- Status: Inactive
- Genre: Furry
- Location: California
- Country: United States
- Inaugurated: 1989
- Most recent: 2003
- Website: https://www.confurence.com/

= ConFurence =

First furry convention, held from 1989 to 2003

ConFurence was the first exclusively furry convention, held annually in southern California from 1989 to 2003. The large furry presence at the BayCon science fiction conventions instigated Mark Merlino and Rod O'Riley to throw "furry parties" at Westercon, Baycon, and other west coast sci-fi conventions in the late '80s. This led to the test gathering in 1989, ConFurence Zero.

The convention became well known in mainstream media and among the furry fandom for its sexual themes. Samuel Conway commented, “by ConFurence 6 it looked like PrideFest," although Mark Merlino claims nothing special happened at the convention.

==History==
After trying the Red Lion hotel, Confurence 0 was held at the Holiday Inn Bristol Plaza in Costa Mesa, California, on January 21 to 22, 1989. According to Joe Strike, While attendance for this first serious attempt to create a "funny animal fandom" convention was sparse at 65 persons, it was enough to encourage the Californians to attempt a full-fledged furry convention next year. Attendance was doubled to 130 for the first official ConFurence convention in January 1990, proving them right.

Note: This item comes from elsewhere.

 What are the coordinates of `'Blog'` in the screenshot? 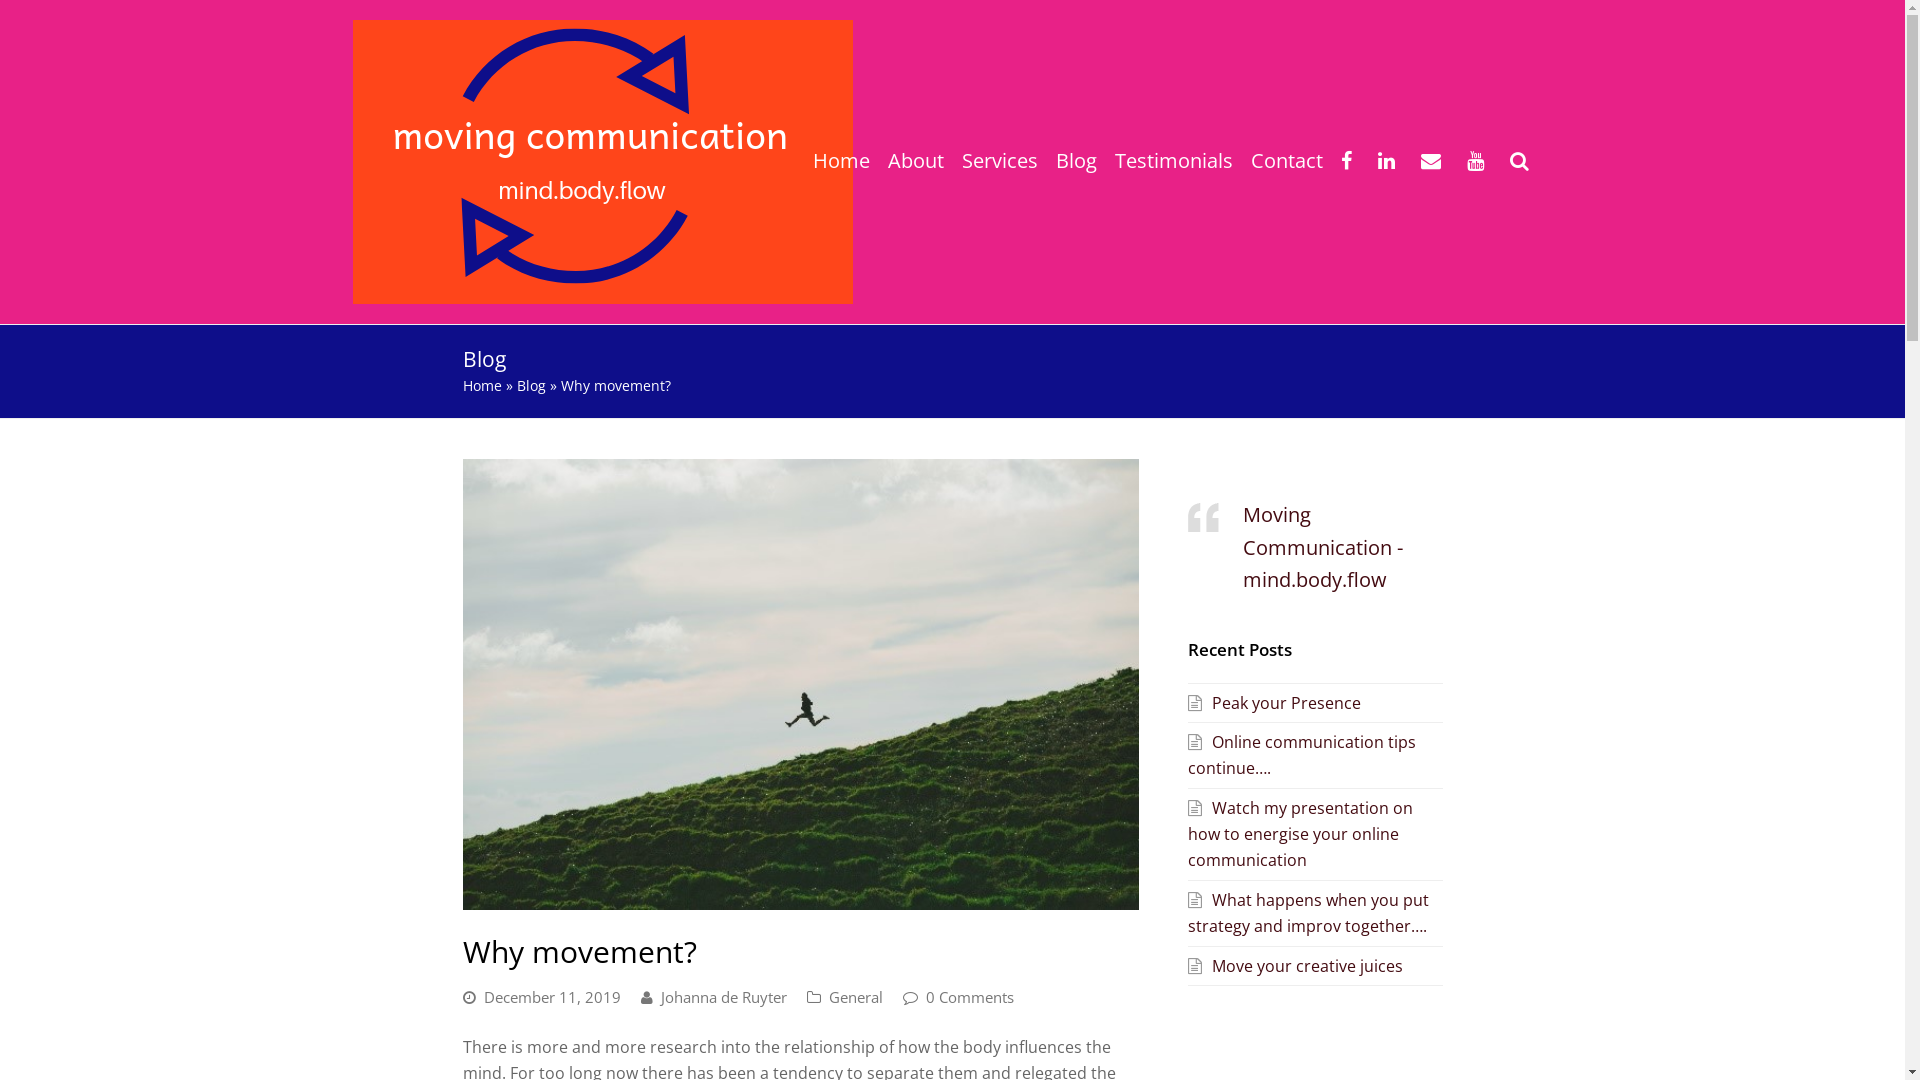 It's located at (1074, 161).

In 1997 Kare 11 reported adult oriented events going on at the convention. At the height of popularity in 1998, ConFurence 9 boasted the then-largest furry convention attendance of 1250.

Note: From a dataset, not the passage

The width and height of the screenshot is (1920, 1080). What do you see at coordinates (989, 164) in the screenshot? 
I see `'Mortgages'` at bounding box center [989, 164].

Control of the ConFurence convention was transferred to Darrel Exline in 1999, who created a new entity called "The ConFurence Group" to run it, but by 2003 attendance had dwindled to 470 due to increased competition from other regional furry conventions and infighting among different factions of anthropomorphic fandom. The final ConFurence gathering gained notoriety when television crew from The Man Show appeared and attempted to interview attendees on camera.

With the demise of ConFurence, Mark Merlino and Robert Johnson Jr. teamed up to establish Califur in 2004 to continue the tradition of a furry convention in Southern California.